• WORK INSTRUCTIONS
Reproduce every line of the records below word for word.

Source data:
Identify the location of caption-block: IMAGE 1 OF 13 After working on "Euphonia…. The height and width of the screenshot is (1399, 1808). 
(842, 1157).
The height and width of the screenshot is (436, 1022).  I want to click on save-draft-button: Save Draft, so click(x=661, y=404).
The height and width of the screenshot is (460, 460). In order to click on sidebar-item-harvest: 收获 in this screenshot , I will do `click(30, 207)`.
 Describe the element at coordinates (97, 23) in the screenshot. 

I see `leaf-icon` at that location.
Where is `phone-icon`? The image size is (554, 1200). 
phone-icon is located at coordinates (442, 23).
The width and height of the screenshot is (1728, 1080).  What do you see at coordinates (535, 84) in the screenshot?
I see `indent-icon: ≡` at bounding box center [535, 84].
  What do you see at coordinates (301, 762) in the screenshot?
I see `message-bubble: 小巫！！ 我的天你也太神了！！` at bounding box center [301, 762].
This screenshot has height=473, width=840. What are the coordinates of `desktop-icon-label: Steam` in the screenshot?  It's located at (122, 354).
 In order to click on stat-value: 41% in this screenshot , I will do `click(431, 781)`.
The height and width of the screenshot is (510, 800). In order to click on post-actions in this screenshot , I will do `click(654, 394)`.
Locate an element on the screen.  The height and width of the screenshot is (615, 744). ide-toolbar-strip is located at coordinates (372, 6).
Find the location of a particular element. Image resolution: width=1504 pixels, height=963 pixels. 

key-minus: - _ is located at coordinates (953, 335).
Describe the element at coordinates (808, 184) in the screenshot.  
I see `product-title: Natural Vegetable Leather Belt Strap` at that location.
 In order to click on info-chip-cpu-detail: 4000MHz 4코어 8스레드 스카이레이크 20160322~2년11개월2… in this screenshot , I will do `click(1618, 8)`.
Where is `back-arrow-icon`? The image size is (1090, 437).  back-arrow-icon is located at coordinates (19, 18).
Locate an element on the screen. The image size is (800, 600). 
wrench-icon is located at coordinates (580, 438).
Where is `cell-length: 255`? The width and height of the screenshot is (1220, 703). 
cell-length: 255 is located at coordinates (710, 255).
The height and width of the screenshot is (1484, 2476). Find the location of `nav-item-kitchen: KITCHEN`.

• RESPONSE TO THIS EXERCISE
Identify the location of caption-block: IMAGE 1 OF 13 After working on "Euphonia…. The height and width of the screenshot is (1399, 1808). 
(842, 1157).
The height and width of the screenshot is (436, 1022).  I want to click on save-draft-button: Save Draft, so click(x=661, y=404).
The height and width of the screenshot is (460, 460). In order to click on sidebar-item-harvest: 收获 in this screenshot , I will do `click(30, 207)`.
 Describe the element at coordinates (97, 23) in the screenshot. 

I see `leaf-icon` at that location.
Where is `phone-icon`? The image size is (554, 1200). 
phone-icon is located at coordinates (442, 23).
The width and height of the screenshot is (1728, 1080).  What do you see at coordinates (535, 84) in the screenshot?
I see `indent-icon: ≡` at bounding box center [535, 84].
  What do you see at coordinates (301, 762) in the screenshot?
I see `message-bubble: 小巫！！ 我的天你也太神了！！` at bounding box center [301, 762].
This screenshot has height=473, width=840. What are the coordinates of `desktop-icon-label: Steam` in the screenshot?  It's located at (122, 354).
 In order to click on stat-value: 41% in this screenshot , I will do `click(431, 781)`.
The height and width of the screenshot is (510, 800). In order to click on post-actions in this screenshot , I will do `click(654, 394)`.
Locate an element on the screen.  The height and width of the screenshot is (615, 744). ide-toolbar-strip is located at coordinates (372, 6).
Find the location of a particular element. Image resolution: width=1504 pixels, height=963 pixels. 

key-minus: - _ is located at coordinates (953, 335).
Describe the element at coordinates (808, 184) in the screenshot.  
I see `product-title: Natural Vegetable Leather Belt Strap` at that location.
 In order to click on info-chip-cpu-detail: 4000MHz 4코어 8스레드 스카이레이크 20160322~2년11개월2… in this screenshot , I will do `click(1618, 8)`.
Where is `back-arrow-icon`? The image size is (1090, 437).  back-arrow-icon is located at coordinates (19, 18).
Locate an element on the screen. The image size is (800, 600). 
wrench-icon is located at coordinates (580, 438).
Where is `cell-length: 255`? The width and height of the screenshot is (1220, 703). 
cell-length: 255 is located at coordinates (710, 255).
The height and width of the screenshot is (1484, 2476). Find the location of `nav-item-kitchen: KITCHEN`.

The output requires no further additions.